Gundersen, an applied physicist, and Egolfopoulos, a mechanical engineer who has specialized in combustion processes and fuels have teamed together in TIER-MDE since its inception in 2010. Their goal is to apply transient plasma generated by nano-second pulsed power (high-voltage pulses applied over nanoseconds) to improve the ignition and combustion process. Transient plasma refers to plasma—an electrical discharge in its formative phase. The time scales are determined by constraints imposed by the time of plasma-discharge formation, and are typically very short, on the order of nanoseconds. Their approach offers a potentially low-cost and lightweight technology that could be back-fitted into existing engines, and profoundly influence the design of future generations of more efficient engines. 

Gundersen’s Nano-Second Pulsed Power Group has been applying transient plasma for nearly 15 years to propulsion systems for automotive and aerospace applications. “We’ve found that it can improve combustion efficiency in internal combustion engines by causing the fuel to burn more completely,” Gundersen noted. “We’ve published quite a few papers on our research in open sources.” The group is currently exploring implementation of transient plasma in several commercial Diesel engines in collaboration at other institutions. If this phase of testing shows a successful “scaling up” of findings first documented in a single-cylinder lab-scale engine, then they will proceed with installing a prototype transient plasma ignition system on a full-sized marine Diesel engine.

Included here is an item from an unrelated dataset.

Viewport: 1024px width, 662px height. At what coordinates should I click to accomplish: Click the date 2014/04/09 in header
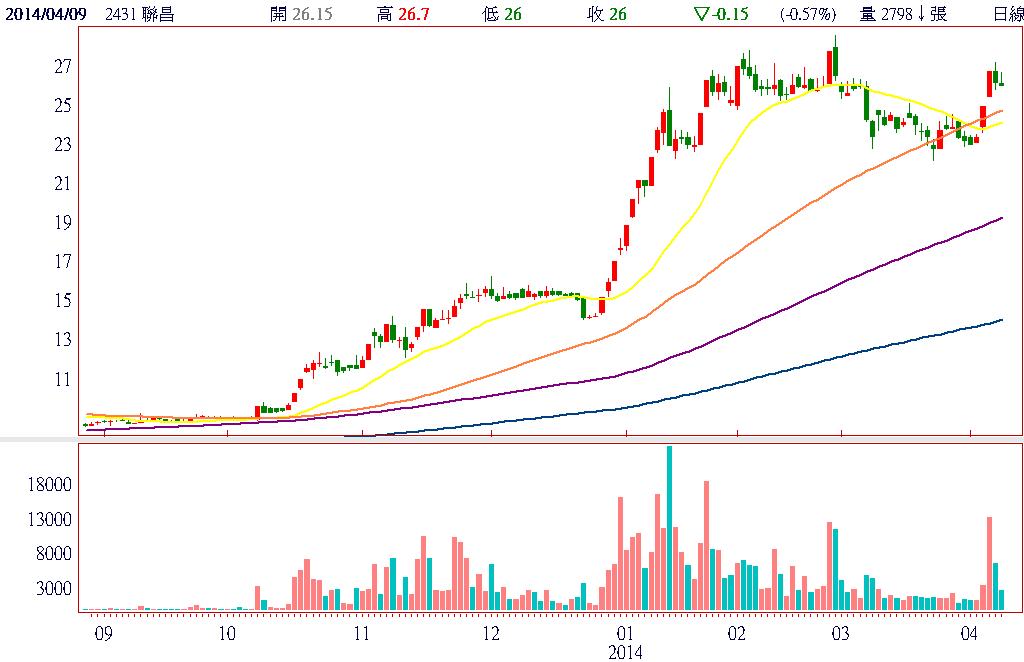(x=46, y=14)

Gundersen’s postdoctoral research associate and former Ph.D. student Dr. Dan Singleton adds that “if we demonstrate that transient plasma can help burn bunker fuel in these engines more efficiently, then it will be possible to dial back the injectors to use less fuel per stroke. If we can use less fuel and burn it more completely, we will drive down harmful emissions and also drive down the amount of fuel used per day at sea.“ Singleton and his fellow research associates Jason Sanders and Andy Kuthi (Dr. Kuthi is Project Manager) are collaborators working on the project.

Egolfopoulos’ Combustion and Fuels Research Lab has a great deal of experience in studying and improving combustion processes. Among their accomplishments is an ongoing study for the United States Air Force on the comparative combustibility and emissions of jet fuel blends including up to fifty percent mixtures of jet fuel—bio fuel and jet fuel—synthetic fuel. This study became the basis for the Air Force certifying all of its aircraft types to fly on blended fuels of both types.

Egolfopoulos is providing the scientific analysis that will show to what degree transient plasma assists the pressure ignition process in a marine Diesel engine. He notes that “before now we only know that bunker fuel burns, but we don’t really know how it burns. We provide the science to show how it burns, and to what degree the transient plasma will assist the pressure ignition process to produce a more complete burn.”

Egolfopoulos notes with a tone of realism “if this were easy, someone would have figured it out a long time ago. Instead we apply the scientific method and we learn a little and adjust with each experiment.” He also is fond of saying “you can’t invent the physics of combustion, all you can really do is try to figure out how it works, and how we might be able to help it along. That’s where combustion science can add a lot of value. We will likely burn hydrocarbons for some time, so let’s figure out how to burn them better.”

Koo’s Operations Officer at TCC, Captain Vinay Patwardhan, notes “the other proposed solutions to the problem of emissions from marine Diesel engines burning bunker fuels do not seem reasonable or obtainable. Transient plasma ignition may be our one best hope to meet the increasingly restrictive emissions standards imposed by regulators worldwide. If it works I hope they will welcome the technology.”

Koo also noted “we really need to get transient plasma ignition technology to the world’s merchant fleets as fast as possible. The survival of low-cost trans-oceanic shipping that enables the global exchange of goods and raw materials depends upon it, and we need to also do our part to minimize the impact of shipping on the environment.”